Sara Braschi et Sofia Sebastianelli travaillent depuis 2018 au Laboratoria Città di Corviale, une structure financée par la Région et animée par le Département d’Architecture de l’Université Roma 3. Leur travail consiste à effectuer un accompagnement social des transformations en cours. Ces transformations concernent le réaménagement du quatrième étage (en vert sur la première photo), destiné dans le projet initial à accueillir des commerces et locaux collectifs, mais qui d’emblée a été occupé informellement, puis de façon régularisée, par des familles sans logement. Il s’agira au bout du processus, en 2026, d’avoir relogé 103 familles dans des logements rénovés. Il y a très peu de projets de ce type qui permettent d’intervenir en même temps sur le tissu architectural et sur le tissu social. Or, un tel couplage est nécessaire dans un contexte où, comme souvent dans le logement social de ces années-là, les quartiers autant que leurs habitants sont fortement stigmatisés. Aldo, un habitant du quartier, m’énumère ainsi toutes les légendes urbaines qui circulent à propos du Corviale. Ce serait un coupe-gorge, alors qu’il y a eu très peu d’actes de violence au Corviale. L’architecte se serait suicidé, une fois qu’il aurait contemplé sa réalisation à la fin du chantier, etc., etc… Pour que le Corviale ait un futur, le laboratorio fait donc émerger d’autres histoires, valeurs et récits sur le quartier avec ses habitants, notamment par le biais d’expositions. Sara et Sofia passent aussi beaucoup de temps à expliquer aux familles les délais du chantier, les caractéristiques de leur nouveau logement et simplement qu’elles seront relogées et non expulsées. Quand je leur demande s’il faut tirer des conclusions du fait que ces activités de care soient faites par deux femmes, alors qu’elles auraient pu faire des projets pour revues d’architecture, elles me regardent en souriant, et Sofia me dit: « je n’ai jamais songé une seconde à faire de l’architecture pour revues ».
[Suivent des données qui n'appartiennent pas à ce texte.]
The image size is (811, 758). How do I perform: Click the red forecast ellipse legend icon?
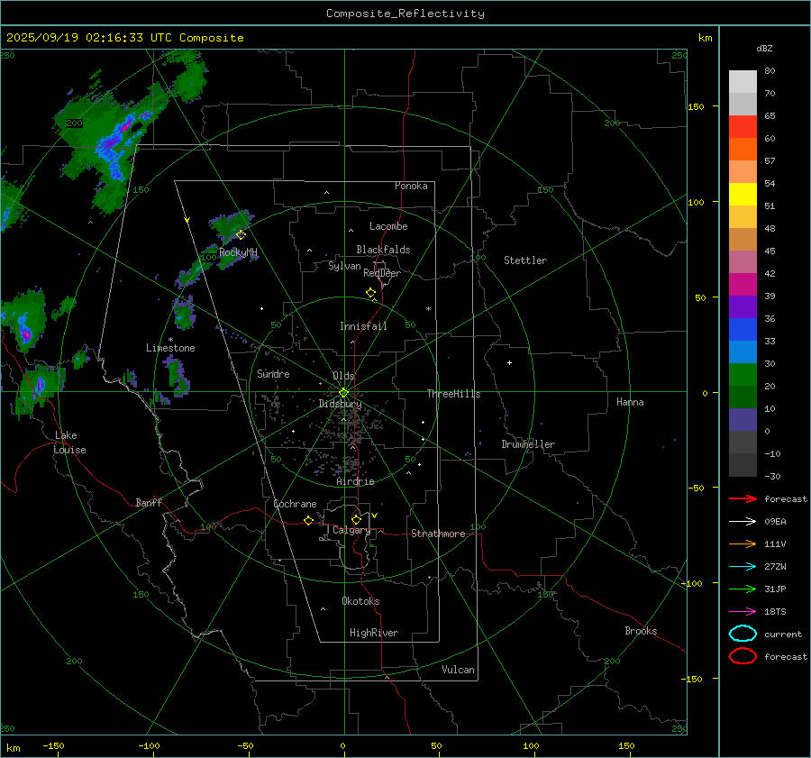click(743, 656)
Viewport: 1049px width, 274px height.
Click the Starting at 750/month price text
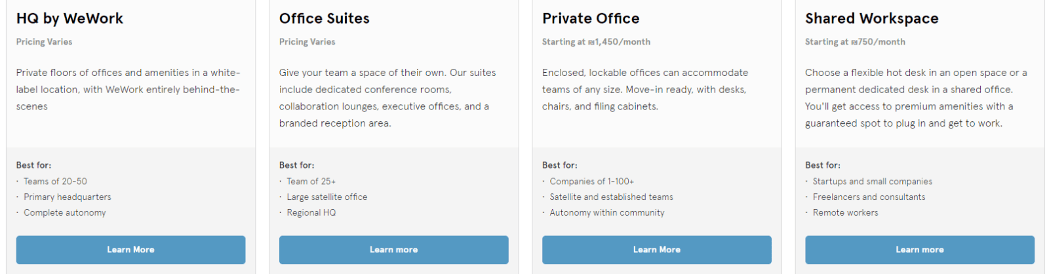point(855,42)
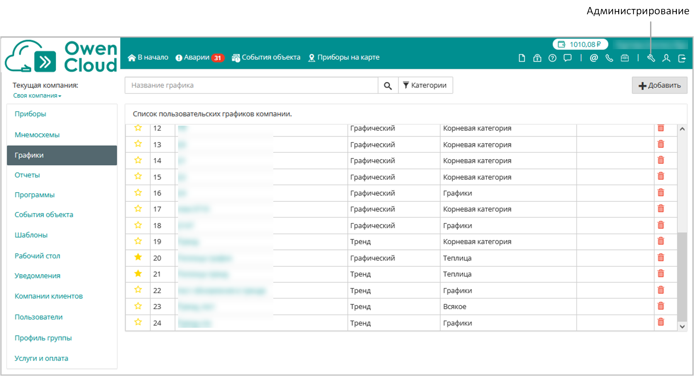The image size is (696, 376).
Task: Expand the 'Своя компания' company dropdown
Action: pos(37,96)
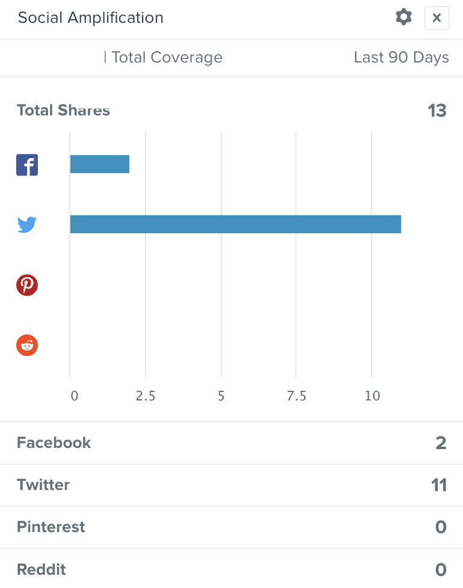Open the Reddit row in table
463x588 pixels.
pos(232,569)
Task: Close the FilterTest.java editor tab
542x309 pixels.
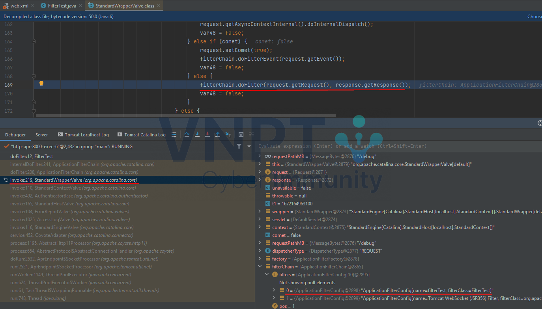Action: [80, 6]
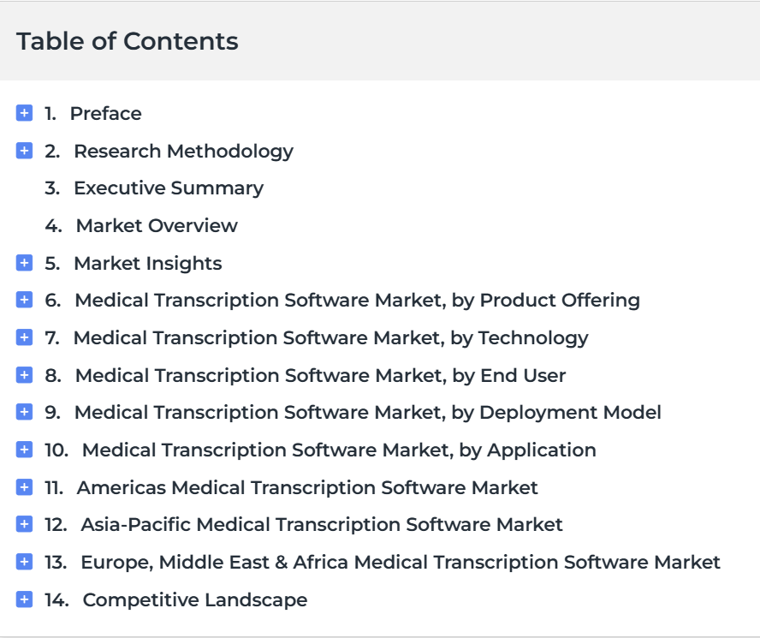Expand section 7 by Technology plus icon

[24, 337]
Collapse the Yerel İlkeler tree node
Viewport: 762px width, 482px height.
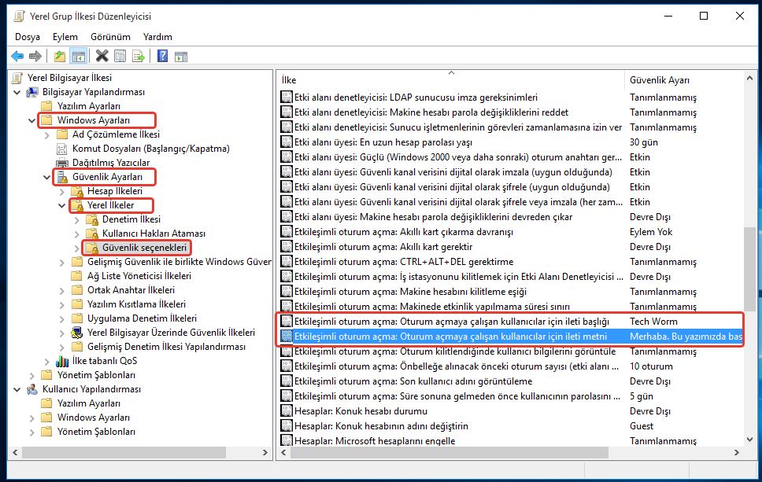[61, 205]
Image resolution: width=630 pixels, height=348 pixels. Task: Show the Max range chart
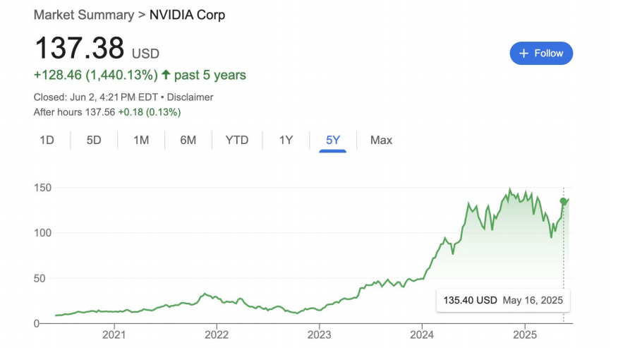(381, 140)
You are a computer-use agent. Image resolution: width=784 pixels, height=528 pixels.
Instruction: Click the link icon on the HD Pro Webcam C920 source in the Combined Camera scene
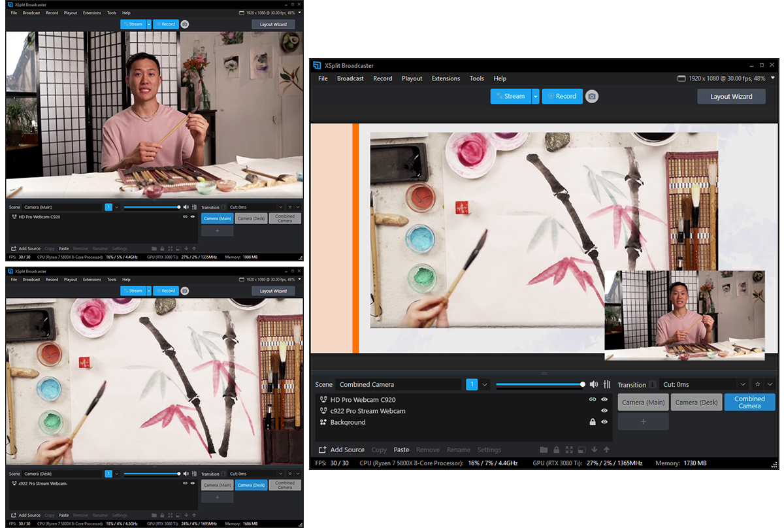(593, 399)
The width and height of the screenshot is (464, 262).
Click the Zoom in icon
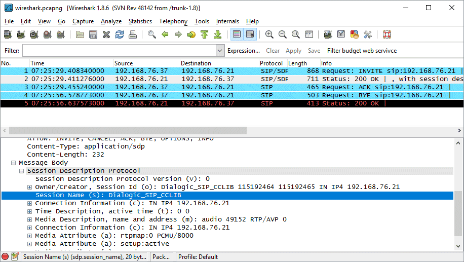point(269,34)
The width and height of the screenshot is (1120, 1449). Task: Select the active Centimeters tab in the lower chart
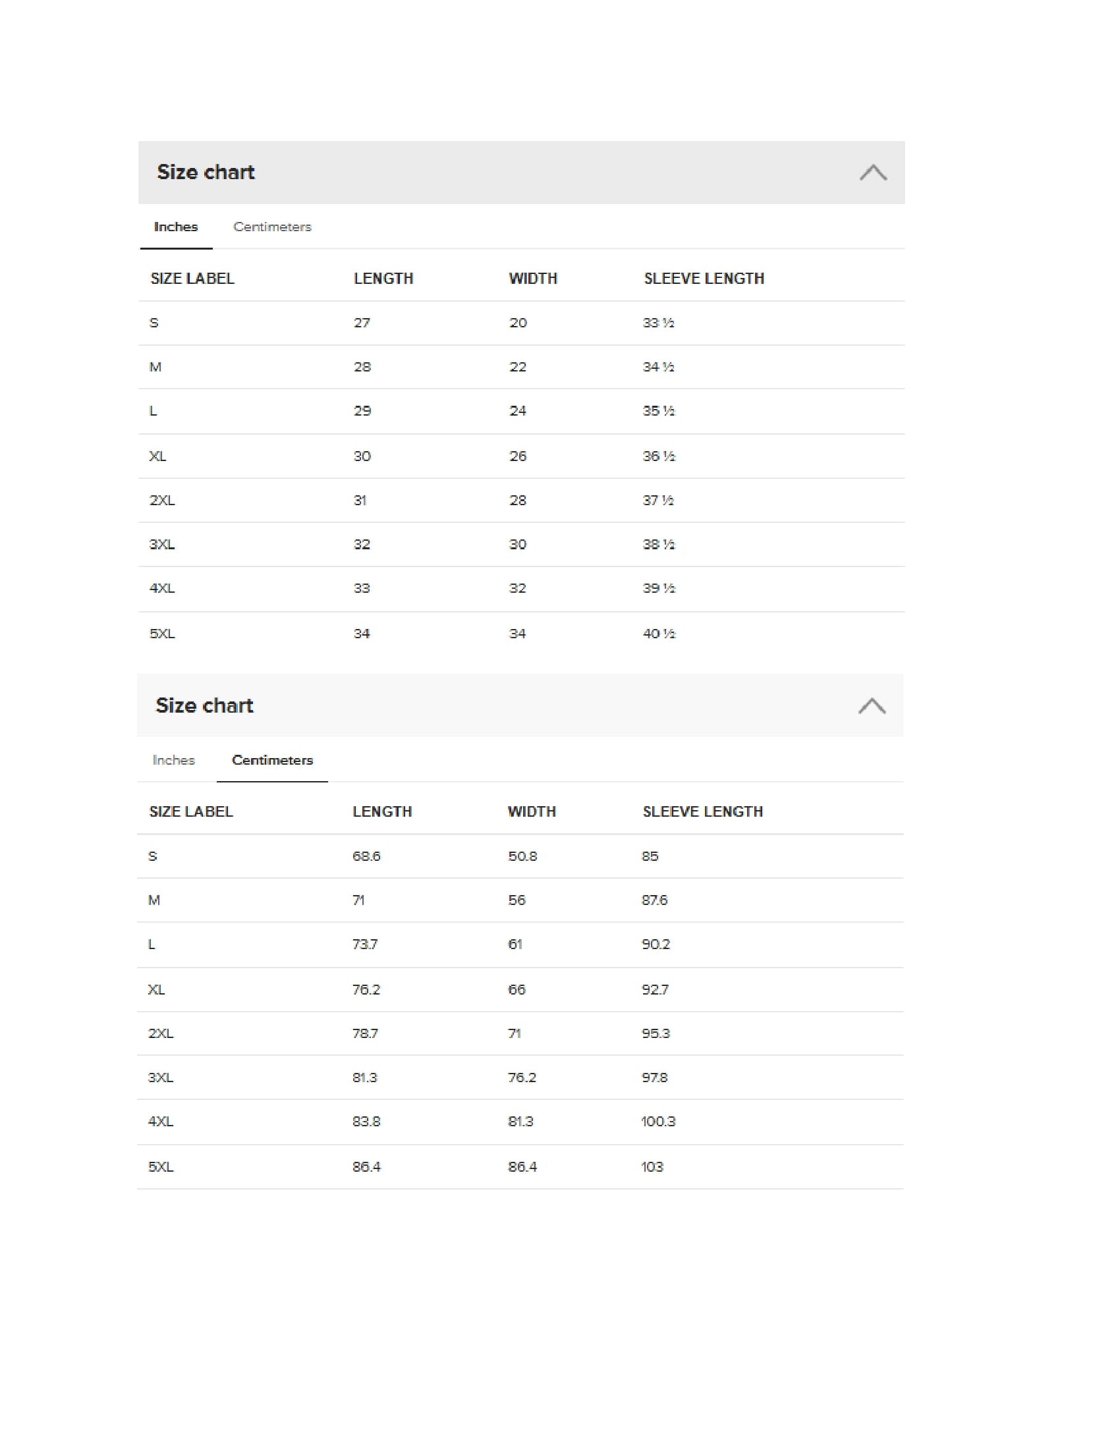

Sofia Sebastianelli et Sara Braschi du Laboratorio di Città Corviale, au 4e étage (Photo de l’auteur)

Faire avec l’héritage des trente glorieuses (1945-1975)

La confrontation entre les deux grands ensembles du Lignon et du Corviale est frappante. Au Lignon, l’ensemble a été livré à l’époque avec tous ses services, y inclus les deux piscines au sommet de la tour du Lignon. On y a fait le pari de la mixité sociale, puisqu’un tiers environ des appartements relèvent du logement social. Le projet de rénovation a été massif et a concerné tous les logements. Le Lignon n’a jamais souffert de la très mauvaise réputation qu’on a faite à son homologue romain. Au Corviale, il n’y a que du logement social et les services, les commerces et les concierges prévus par le projet ne sont jamais arrivés. Les habitant.e.s ont été laissés à leur sort dans ce finisterre urbain, qui ne connaît actuellement qu’un projet de rénovation très partiel. Ce contraste témoigne de l’investissement important et continu qu’il faut consentir pour gérer ce que l’urbanisme moderniste monumental du siècle dernier nous a légué. Le précieux travail du laboratorio au Corviale semble très modeste, rapporté aux besoins de ses 6000 habitant.e.s. Il faut beaucoup plus pour éviter la cassure, le sentiment d’abandon, qui caractérisent de nombreux ensembles de logement social construits pendant la seconde moitié du XXe siècle.

Une question mondiale

Si l’on dézoome et que l’on regarde maintenant cet enjeu au-delà du continent européen, on prend la mesure des enjeux auxquels nous confronte l’urbanisation accélérée de ces dernières décennies. Celle-ci concerne en effet principalement, depuis la fin des trente glorieuses, les pays du Sud, dont l’industrialisation a été plus tardive. Dans la grande majorité des cas, pensez à la Chine contemporaine, cette urbanisation a pris pour modèle l’urbanisme monumental moderniste européen. Dans la majorité des cas, il n’y a pas un Etat « à la suisse » pour donner un avenir « à la Lignon » à ces grands ensembles. On peut craindre aussi qu’il n’y aura pas les raccomodeuses du Corviale pour ravauder le tissu architectural et social de ces quartiers lorsqu’ils auront atteint 40 ou 50 ans. Et c’est pour bientôt.